------ Document text ------
Early the next morning, seven dark shapes stirred and peeled out of sleeping bags The plan for the day slowly formed over multiple cups of coffee. Most crews take two days to paddle the canyon, camping within its depths to prolong the experience. We had arrived Friday night, hiked in late Saturday morning and now it was Sunday. Each of us had to return to work Monday morning at something close to nine. The plan was to paddle the Grand Canyon proper then stop for lunch at the entrance to Rica canyon which was guarded by Goblins Gate, the second hardest rapid of the trip. There were only a few rapids on the trip that we were concerned about, Eskimo Pie, the first large rapid on the main canyon, Nightmare, an unscoutable and unportageable rapid and Goblins Gate in the second canyon.

Our friend Michael who had paddled the run before assured us that the run was well within our limits. With such a vote of confidence, Whitney ended up leading most of the run, you can only run it blind once!
------ Information given ------
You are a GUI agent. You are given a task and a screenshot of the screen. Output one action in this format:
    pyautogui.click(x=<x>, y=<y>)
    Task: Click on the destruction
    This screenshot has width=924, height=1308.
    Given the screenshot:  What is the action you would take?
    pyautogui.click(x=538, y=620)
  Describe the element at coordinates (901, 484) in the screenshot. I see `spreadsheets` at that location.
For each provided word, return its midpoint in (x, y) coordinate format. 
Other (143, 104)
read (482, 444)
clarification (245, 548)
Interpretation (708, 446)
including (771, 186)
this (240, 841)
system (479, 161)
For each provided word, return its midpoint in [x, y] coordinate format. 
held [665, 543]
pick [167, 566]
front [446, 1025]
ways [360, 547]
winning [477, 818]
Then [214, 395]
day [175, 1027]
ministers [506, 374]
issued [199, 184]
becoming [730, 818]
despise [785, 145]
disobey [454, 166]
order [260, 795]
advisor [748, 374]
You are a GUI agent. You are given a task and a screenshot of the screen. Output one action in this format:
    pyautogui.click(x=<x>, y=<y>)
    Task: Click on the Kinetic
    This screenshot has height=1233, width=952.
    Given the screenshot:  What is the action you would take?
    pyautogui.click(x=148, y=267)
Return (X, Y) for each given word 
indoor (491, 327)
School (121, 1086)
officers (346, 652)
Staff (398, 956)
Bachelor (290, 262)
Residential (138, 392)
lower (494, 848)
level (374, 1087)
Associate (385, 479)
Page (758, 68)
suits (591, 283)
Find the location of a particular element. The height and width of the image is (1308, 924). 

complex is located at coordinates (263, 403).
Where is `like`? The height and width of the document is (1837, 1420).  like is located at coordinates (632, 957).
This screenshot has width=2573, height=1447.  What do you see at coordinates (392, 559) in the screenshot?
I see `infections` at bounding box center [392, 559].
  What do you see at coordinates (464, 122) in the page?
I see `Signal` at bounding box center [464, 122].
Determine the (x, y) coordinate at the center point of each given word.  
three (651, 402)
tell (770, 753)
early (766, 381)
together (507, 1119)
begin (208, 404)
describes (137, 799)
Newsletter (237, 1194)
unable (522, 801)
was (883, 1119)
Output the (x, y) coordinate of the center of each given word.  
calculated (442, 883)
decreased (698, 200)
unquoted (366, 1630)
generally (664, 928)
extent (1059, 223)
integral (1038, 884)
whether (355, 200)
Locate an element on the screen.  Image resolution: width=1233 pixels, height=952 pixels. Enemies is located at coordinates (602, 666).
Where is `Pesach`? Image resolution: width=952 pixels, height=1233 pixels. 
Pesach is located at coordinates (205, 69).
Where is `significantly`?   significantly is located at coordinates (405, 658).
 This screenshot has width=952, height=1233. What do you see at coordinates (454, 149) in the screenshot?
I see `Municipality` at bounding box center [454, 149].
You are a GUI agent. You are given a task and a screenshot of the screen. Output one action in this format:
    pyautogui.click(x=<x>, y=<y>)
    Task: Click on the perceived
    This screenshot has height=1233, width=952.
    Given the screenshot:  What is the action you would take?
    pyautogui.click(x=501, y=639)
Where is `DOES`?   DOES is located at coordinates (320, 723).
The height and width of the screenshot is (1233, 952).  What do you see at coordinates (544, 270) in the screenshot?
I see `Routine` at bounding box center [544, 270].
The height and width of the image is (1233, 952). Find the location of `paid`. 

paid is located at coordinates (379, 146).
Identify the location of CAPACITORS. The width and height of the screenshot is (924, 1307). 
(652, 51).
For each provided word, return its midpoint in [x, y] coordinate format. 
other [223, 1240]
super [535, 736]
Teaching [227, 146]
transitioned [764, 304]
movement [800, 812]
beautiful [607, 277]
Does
------
- Activity list -
a) Condense the paragraph of the canyon paddling account that begins "Early the next morning" into a short list of its main facts.
b) Pick up the canyon paddling account where it stops and continue it.
The listing has nothing to do with the tasks.

- Responses by task -
a)
- Early the next morning, seven people got out of their sleeping bags and planned the day over coffee.
- Most crews take two days to paddle the canyon and camp inside it.
- This group had arrived Friday night, hiked in late Saturday morning, and was now on Sunday, with everyone due back at work around nine on Monday morning.
- The plan was to paddle the Grand Canyon proper and stop for lunch at the entrance to Rica canyon, guarded by Goblins Gate, the trip's second hardest rapid.
- The rapids of concern were Eskimo Pie (the first large rapid on the main canyon), Nightmare (which cannot be scouted or portaged), and Goblins Gate in the second canyon.

b)
Having a paddler who is adept at giving beta, and knows a run, is a boon in situation like this. Each rapid proved to be well within the limits and in line with what our group of paddlers consider class IV/ V fun boating. That is; difficult and consequential but not at the upper end of the spectrum. This allows for skilled and confident boaters to play in what otherwise might be a more strenuous environment.

Michael’s beta made our single day trip possible. We routed the Elwha, stopping long enough to gawk in wonder at the deeply lined walls, streaked black and white at Eskimo pie. The high water lines were littered with massive trees uprooted onto the banks above.. The entire canyon was a vista of Middle Earth blanketed in soft moss. Tiny yellow flowers dotting the patches of moss on mid river rocks. .

Michael led at first, rotating out with Whitney, myself and others as we leap frogged down the canyon. Our guide never strayed too far from the front of the pack although everyone played an equal role in starting and stopping the fun train.

Proper safety on any run means you wait for paddlers above and below rapids. What each paddler considers a hazard is subjective, so this means some folk may not stop above the same things you will. A consensus is usually reached and signals agreed upon to avoid confusion and unnecessary danger.

The seven of us worked well together; Whitney, Joni and I complimenting Michael, Nick,Garvey and Christian so that we basically just laughed our way down the river, stopping to discern whether we had reached a named rapid and consulting Michael for the best line. We rarely ventured out of our boats other than to take photos or portage the odd sieve.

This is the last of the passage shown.